- **GOAL OF THE EXERCISE**
Write out each entry below exactly. Do not include the images.

- **DATA FOR ANALYSIS**
◇ ◇ ◇ ◇
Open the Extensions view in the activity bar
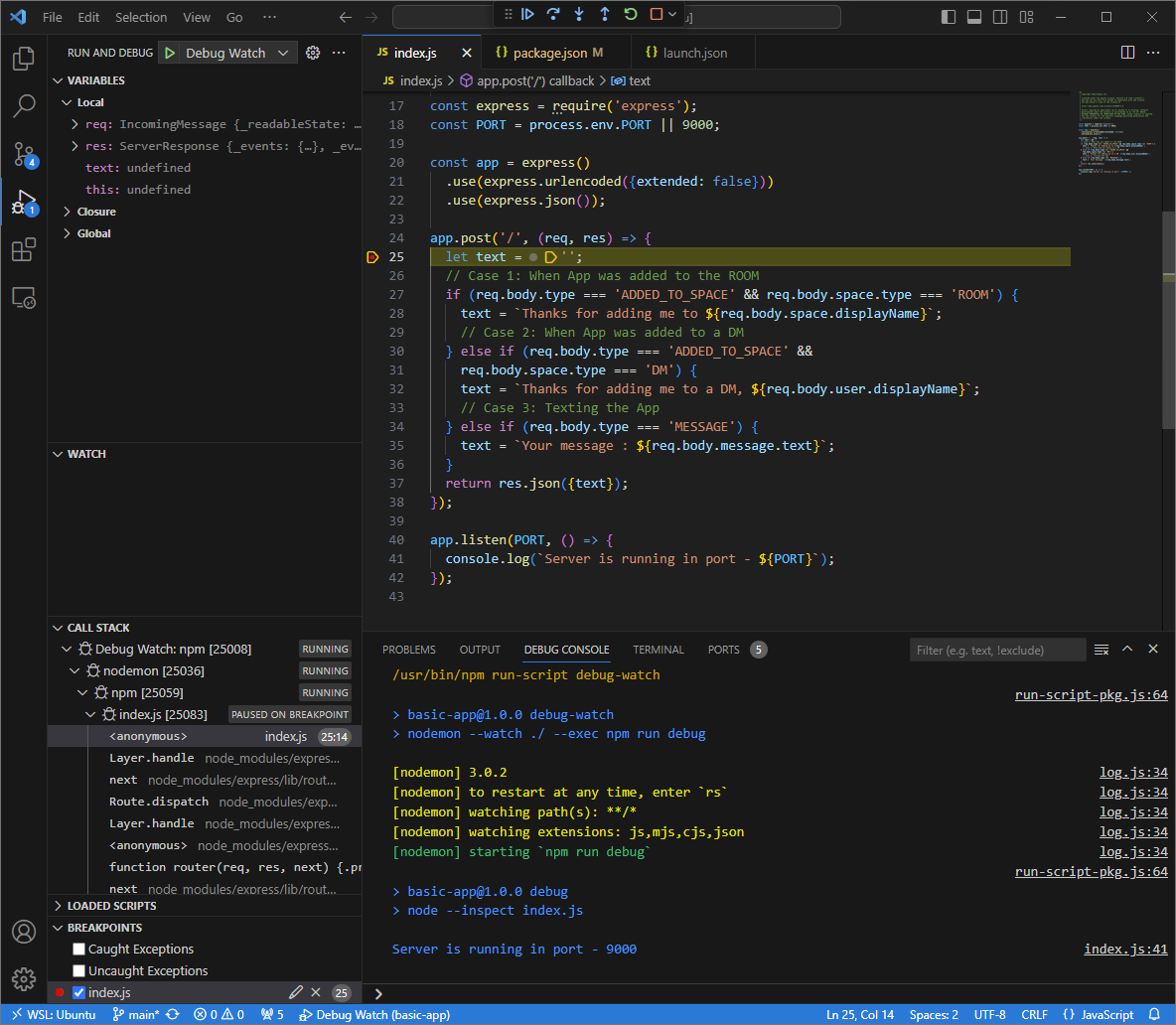click(x=24, y=250)
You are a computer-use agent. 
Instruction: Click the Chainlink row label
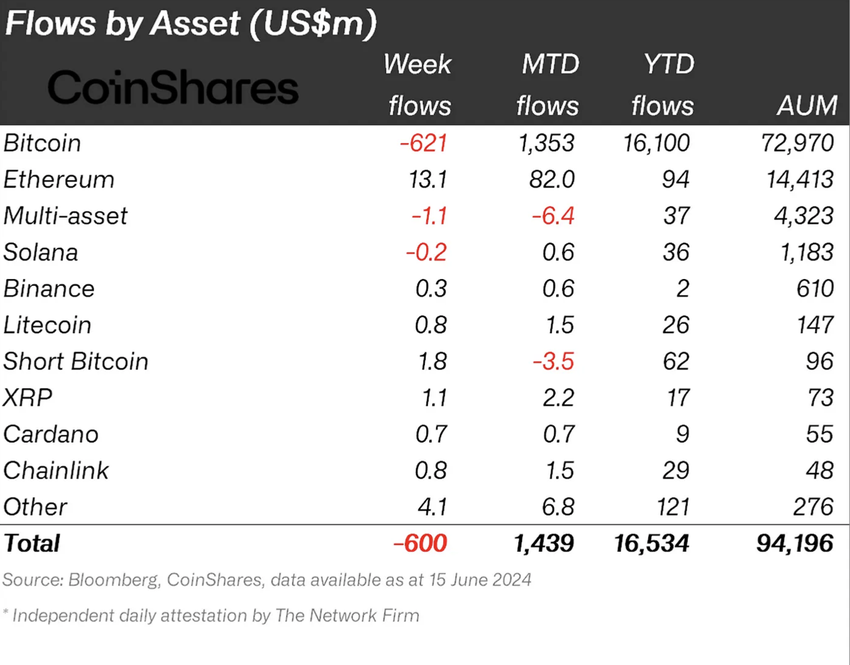click(56, 470)
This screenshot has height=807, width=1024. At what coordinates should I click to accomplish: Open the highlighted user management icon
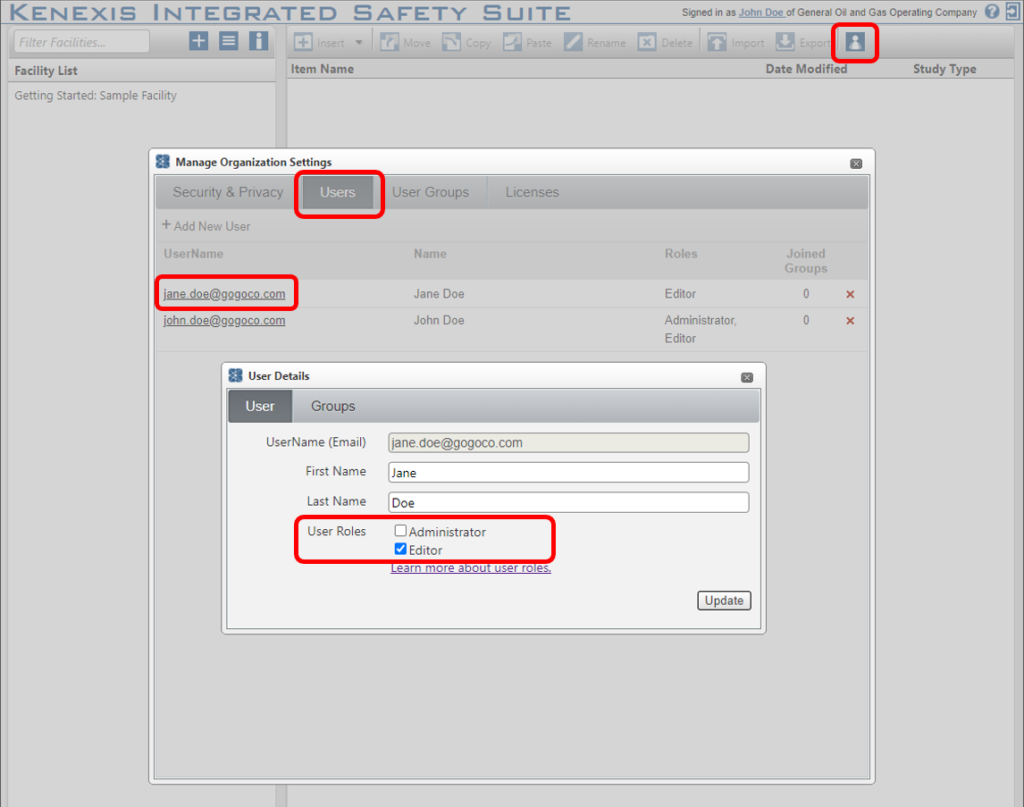(855, 42)
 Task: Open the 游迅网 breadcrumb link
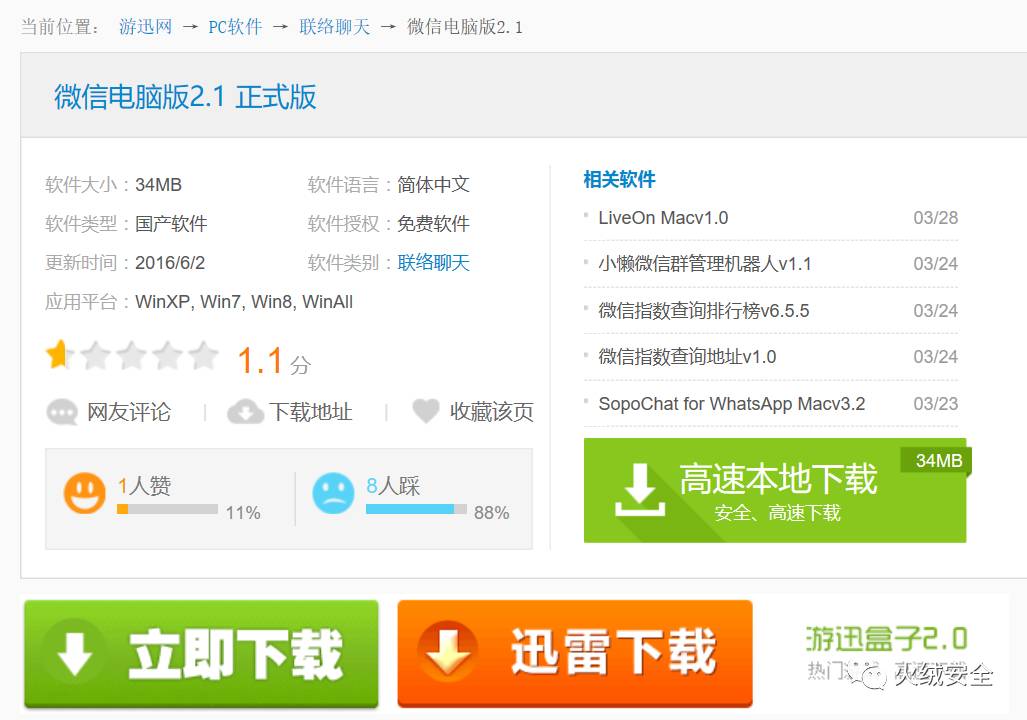(145, 27)
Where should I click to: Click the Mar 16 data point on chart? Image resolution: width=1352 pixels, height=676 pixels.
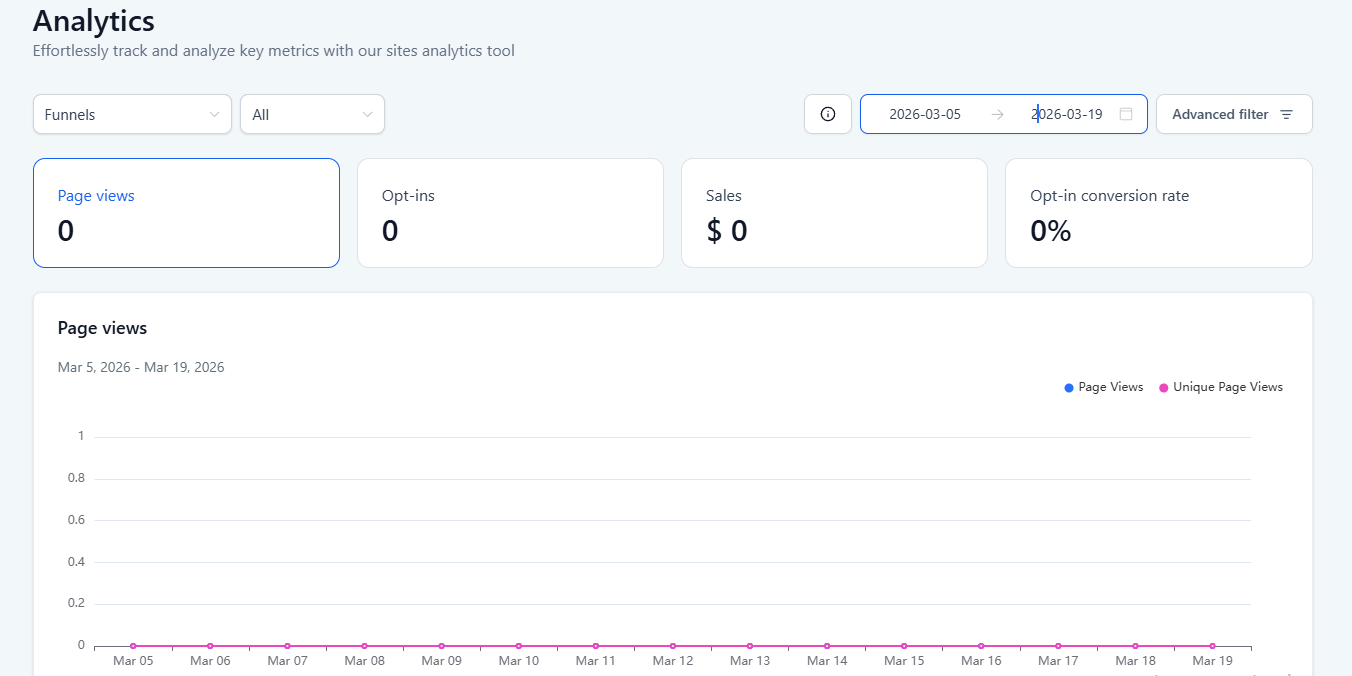click(981, 646)
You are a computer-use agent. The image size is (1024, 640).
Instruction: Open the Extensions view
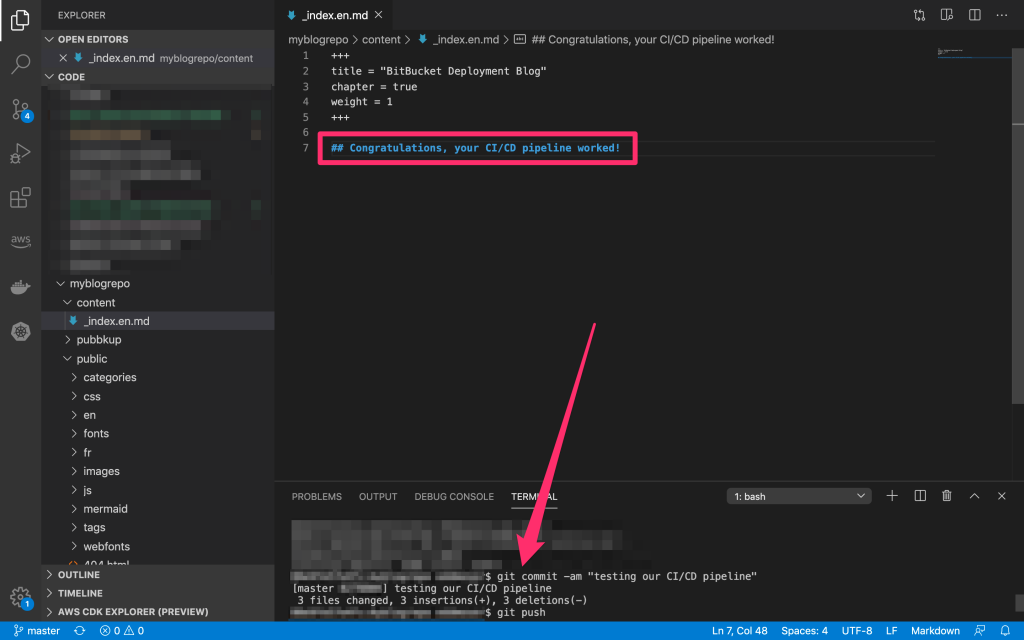pyautogui.click(x=21, y=198)
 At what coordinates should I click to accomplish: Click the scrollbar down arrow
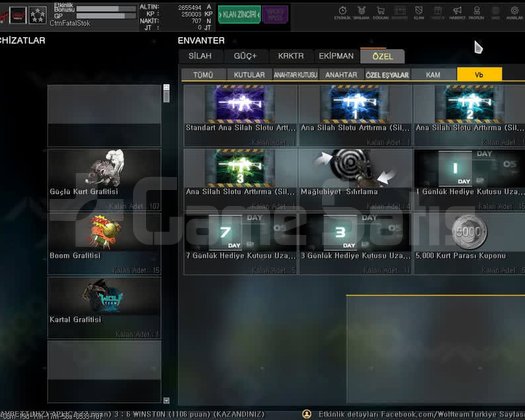click(x=166, y=400)
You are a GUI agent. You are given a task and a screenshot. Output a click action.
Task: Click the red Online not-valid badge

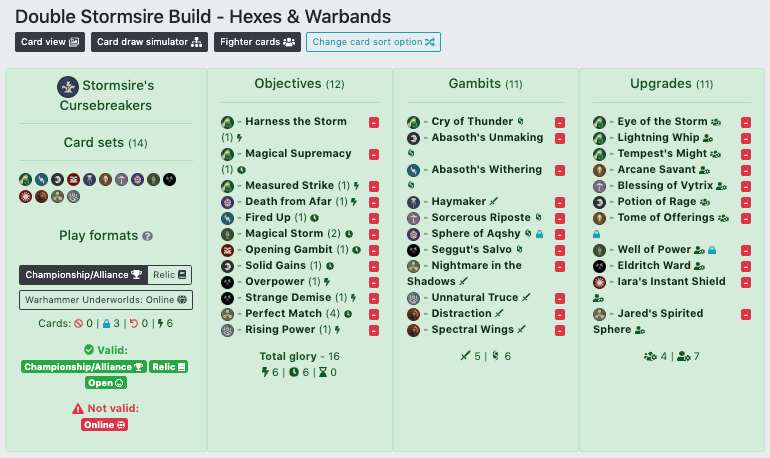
◇ ◇ ◇ ◇
- **OUTPUT FOR THIS EXERCISE**
Open the Extensions view in the activity bar
click(x=24, y=250)
You are a computer-use agent. 
Instruction: Click the Chainlink row label
click(56, 470)
This screenshot has height=807, width=1024. At what coordinates should I click to accomplish: Open the highlighted user management icon
(855, 42)
 Task: Open the 游迅网 breadcrumb link
(145, 27)
Where should I click to: Click the Mar 16 data point on chart? Image resolution: width=1352 pixels, height=676 pixels.
click(981, 646)
You are a computer-use agent. The image size is (1024, 640).
Instruction: Open the Extensions view
pyautogui.click(x=21, y=198)
 At what coordinates should I click to accomplish: Click the scrollbar down arrow
click(x=166, y=400)
You are a GUI agent. You are given a task and a screenshot. Output a click action.
Task: Click the red Online not-valid badge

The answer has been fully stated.